Word for word, print every entry below.

Input
----

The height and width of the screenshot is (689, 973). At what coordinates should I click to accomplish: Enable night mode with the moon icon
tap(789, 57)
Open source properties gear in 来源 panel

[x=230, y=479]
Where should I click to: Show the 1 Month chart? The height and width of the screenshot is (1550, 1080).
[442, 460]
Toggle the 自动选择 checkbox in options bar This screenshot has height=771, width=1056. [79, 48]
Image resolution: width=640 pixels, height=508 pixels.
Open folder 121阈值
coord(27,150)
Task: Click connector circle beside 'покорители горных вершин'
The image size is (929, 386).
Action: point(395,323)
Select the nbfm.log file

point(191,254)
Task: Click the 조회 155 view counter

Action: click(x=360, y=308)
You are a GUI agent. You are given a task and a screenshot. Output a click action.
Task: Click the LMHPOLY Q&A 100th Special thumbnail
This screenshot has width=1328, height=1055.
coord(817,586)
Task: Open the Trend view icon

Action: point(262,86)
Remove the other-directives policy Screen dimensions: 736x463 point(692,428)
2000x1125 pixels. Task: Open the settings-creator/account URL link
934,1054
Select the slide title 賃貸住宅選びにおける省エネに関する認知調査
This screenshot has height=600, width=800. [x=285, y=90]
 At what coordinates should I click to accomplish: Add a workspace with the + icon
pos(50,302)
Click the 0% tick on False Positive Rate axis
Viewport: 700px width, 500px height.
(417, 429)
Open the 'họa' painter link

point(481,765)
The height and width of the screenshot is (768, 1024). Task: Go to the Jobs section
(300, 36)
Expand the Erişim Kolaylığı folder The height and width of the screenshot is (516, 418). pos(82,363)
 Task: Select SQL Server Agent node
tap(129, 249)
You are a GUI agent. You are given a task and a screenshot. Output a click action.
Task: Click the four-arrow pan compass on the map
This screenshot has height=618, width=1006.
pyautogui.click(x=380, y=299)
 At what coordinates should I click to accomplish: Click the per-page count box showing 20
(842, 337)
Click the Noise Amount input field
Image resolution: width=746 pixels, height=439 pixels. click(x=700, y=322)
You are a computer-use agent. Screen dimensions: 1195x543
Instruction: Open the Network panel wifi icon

----

Reply
The height and width of the screenshot is (689, 973). At what coordinates should I click to accomplish: Enable night mode with the moon icon
tap(789, 57)
Open source properties gear in 来源 panel

[x=230, y=479]
Where should I click to: Show the 1 Month chart? The height and width of the screenshot is (1550, 1080).
[442, 460]
Toggle the 自动选择 checkbox in options bar This screenshot has height=771, width=1056. [79, 48]
Image resolution: width=640 pixels, height=508 pixels.
Open folder 121阈值
coord(27,150)
Task: Click connector circle beside 'покорители горных вершин'
The image size is (929, 386).
Action: point(395,323)
Select the nbfm.log file

point(191,254)
Task: Click the 조회 155 view counter

Action: click(x=360, y=308)
You are a GUI agent. You are given a task and a screenshot. Output a click action.
Task: Click the LMHPOLY Q&A 100th Special thumbnail
This screenshot has width=1328, height=1055.
coord(817,586)
Task: Open the Trend view icon

Action: point(262,86)
Remove the other-directives policy Screen dimensions: 736x463 point(692,428)
2000x1125 pixels. Task: Open the settings-creator/account URL link
934,1054
Select the slide title 賃貸住宅選びにおける省エネに関する認知調査
This screenshot has height=600, width=800. [x=285, y=90]
 At what coordinates should I click to accomplish: Add a workspace with the + icon
pos(50,302)
Click the 0% tick on False Positive Rate axis
Viewport: 700px width, 500px height.
(417, 429)
Open the 'họa' painter link

point(481,765)
The height and width of the screenshot is (768, 1024). Task: Go to the Jobs section
(300, 36)
Expand the Erişim Kolaylığı folder The height and width of the screenshot is (516, 418). pos(82,363)
 Task: Select SQL Server Agent node
tap(129, 249)
You are a GUI agent. You are given a task and a screenshot. Output a click action.
Task: Click the four-arrow pan compass on the map
This screenshot has height=618, width=1006.
pyautogui.click(x=380, y=299)
 At what coordinates should I click to accomplish: Click the per-page count box showing 20
(842, 337)
Click the Noise Amount input field
Image resolution: width=746 pixels, height=439 pixels. click(x=700, y=322)
You are a computer-use agent. Screen dimensions: 1195x543
Instruction: Open the Network panel wifi icon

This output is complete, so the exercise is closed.